## Selected text:
******
Top 5 Hours for 'Ask HN' Comments
15:00: 38.59 average comments per post
02:00: 23.81 average comments per post
20:00: 21.52 average comments per post
16:00: 16.80 average comments per post
21:00: 16.01 average comments per post


The result of the values shown above shows to gain maximum made on a post, a post should be made most preferably at 15:00. However other suitable hours could be 2:00, 20:00, 16:00 and 21:00.

## Part 4 - Calulating the amounts of points either Ask post or Show post gets.

In [11]:
total_ask_count = 0
for row in ask_posts:
    count = row[3]
    if count != '':
        count = int(row[3])
        total_ask_count += count
    
    
avg_ask_counts = total_ask_count/len(ask_posts)
print('The average number of counts for Ask Posts is {:.2f}'.format(avg_ask_counts))

The average number of counts for Ask Posts is 15.06


In [12]:
# Finding the average number of counts for Show Posts

total_show_count = 0
for row in show_posts:
    show_count = row[3]
    if show_count != '':
        show_count = int(row[3])
        total_show_count += show_count
    
    
avg_show_counts = total_show_count/len(show_posts)
print('The average number of counts for Show Posts is {:.2f}'.format(avg_show_counts))
******
## Written problem:
Copy word for word the stretch of the Hacker News post analysis from "print('The average number of counts for Ask" through "show_count = int(row[3])".
******
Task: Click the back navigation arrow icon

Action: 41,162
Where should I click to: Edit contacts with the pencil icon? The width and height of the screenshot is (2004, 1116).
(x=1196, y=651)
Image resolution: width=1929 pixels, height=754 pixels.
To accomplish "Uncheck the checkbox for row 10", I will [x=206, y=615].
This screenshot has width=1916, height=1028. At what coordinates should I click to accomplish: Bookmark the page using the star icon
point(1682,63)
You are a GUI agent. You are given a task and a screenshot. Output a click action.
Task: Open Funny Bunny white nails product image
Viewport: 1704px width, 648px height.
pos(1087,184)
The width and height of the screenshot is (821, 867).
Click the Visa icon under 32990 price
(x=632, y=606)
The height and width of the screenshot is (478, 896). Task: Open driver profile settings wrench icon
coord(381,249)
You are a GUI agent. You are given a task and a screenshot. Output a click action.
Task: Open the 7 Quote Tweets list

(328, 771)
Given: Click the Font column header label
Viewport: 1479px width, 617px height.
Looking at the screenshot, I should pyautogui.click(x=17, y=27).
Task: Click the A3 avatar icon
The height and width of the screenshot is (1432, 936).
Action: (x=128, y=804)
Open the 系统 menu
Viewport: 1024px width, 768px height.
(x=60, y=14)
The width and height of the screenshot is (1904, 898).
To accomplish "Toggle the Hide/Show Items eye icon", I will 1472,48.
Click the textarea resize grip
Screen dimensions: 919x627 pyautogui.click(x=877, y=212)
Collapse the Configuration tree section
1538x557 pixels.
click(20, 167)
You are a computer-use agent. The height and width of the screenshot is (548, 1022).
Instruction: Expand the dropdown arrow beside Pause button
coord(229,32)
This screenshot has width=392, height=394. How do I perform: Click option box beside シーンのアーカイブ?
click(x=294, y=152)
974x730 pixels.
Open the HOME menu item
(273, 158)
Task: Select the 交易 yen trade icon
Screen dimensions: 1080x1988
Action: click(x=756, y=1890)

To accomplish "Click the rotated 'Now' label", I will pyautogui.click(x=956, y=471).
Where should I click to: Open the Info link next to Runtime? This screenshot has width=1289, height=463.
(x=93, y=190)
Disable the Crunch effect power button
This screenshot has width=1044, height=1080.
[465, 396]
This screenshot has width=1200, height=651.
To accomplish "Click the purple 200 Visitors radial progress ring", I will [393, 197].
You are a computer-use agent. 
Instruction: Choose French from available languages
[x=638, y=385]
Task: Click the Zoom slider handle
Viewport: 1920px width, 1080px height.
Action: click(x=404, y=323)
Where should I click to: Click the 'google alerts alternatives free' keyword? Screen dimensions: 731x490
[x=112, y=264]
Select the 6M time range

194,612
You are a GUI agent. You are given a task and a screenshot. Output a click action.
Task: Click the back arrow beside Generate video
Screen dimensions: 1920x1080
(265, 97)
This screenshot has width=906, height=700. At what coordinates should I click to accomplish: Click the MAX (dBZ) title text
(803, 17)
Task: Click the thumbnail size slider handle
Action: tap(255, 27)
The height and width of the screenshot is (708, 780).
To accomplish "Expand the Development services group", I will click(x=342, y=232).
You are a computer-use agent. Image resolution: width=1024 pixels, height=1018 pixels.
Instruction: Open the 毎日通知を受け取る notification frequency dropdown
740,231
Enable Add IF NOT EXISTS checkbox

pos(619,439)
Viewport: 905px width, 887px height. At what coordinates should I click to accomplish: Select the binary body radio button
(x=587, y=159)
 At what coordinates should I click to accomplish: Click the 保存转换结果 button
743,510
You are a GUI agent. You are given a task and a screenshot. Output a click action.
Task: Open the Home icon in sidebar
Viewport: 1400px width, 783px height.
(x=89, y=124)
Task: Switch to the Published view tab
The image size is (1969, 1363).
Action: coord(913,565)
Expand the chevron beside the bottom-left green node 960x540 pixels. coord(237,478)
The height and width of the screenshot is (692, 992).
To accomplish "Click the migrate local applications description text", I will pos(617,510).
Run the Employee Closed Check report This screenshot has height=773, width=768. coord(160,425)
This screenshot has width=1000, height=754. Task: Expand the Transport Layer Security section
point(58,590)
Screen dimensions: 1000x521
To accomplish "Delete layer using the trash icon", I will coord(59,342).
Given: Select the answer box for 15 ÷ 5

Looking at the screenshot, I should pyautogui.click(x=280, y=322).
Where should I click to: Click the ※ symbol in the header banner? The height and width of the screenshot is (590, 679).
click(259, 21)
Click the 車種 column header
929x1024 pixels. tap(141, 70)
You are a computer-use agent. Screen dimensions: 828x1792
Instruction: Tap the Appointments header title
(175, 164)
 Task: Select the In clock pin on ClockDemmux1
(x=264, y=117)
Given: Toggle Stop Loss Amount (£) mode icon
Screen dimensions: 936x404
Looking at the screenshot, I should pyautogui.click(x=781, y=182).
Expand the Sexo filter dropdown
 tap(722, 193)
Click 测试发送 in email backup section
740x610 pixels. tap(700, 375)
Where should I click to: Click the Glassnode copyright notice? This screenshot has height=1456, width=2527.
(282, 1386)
******
## The response:
print('The average number of counts for Ask Posts is {:.2f}'.format(avg_ask_counts))

The average number of counts for Ask Posts is 15.06


In [12]:
# Finding the average number of counts for Show Posts

total_show_count = 0
for row in show_posts:
    show_count = row[3]
    if show_count != '':
        show_count = int(row[3])